== WHAT YOU NEED TO DO ==
Would you repeat exactly the part of the listing below that runs from the line containing "You are a computer-use" down to the line containing "Instruction: Click the", inclusive, and nothing else?
[[ DATA TO PROCESS, beginning ]]
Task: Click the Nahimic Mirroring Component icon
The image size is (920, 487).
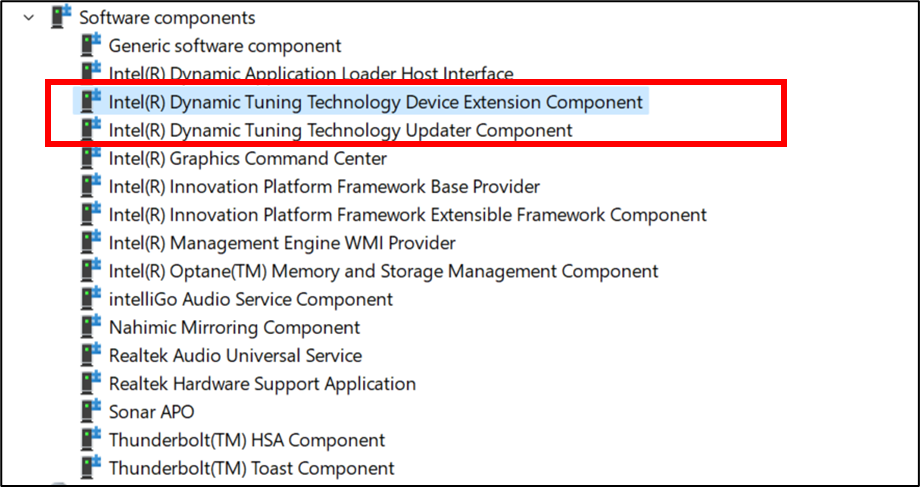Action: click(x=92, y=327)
[[ DATA TO PROCESS, end ]]
[[ DATA TO PROCESS, beginning ]]
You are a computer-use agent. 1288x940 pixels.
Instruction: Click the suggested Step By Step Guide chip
[[ DATA TO PROCESS, end ]]
== FINISHED TASK ==
You are a computer-use agent. 1288x940 pixels.
Instruction: Click the suggested Step By Step Guide chip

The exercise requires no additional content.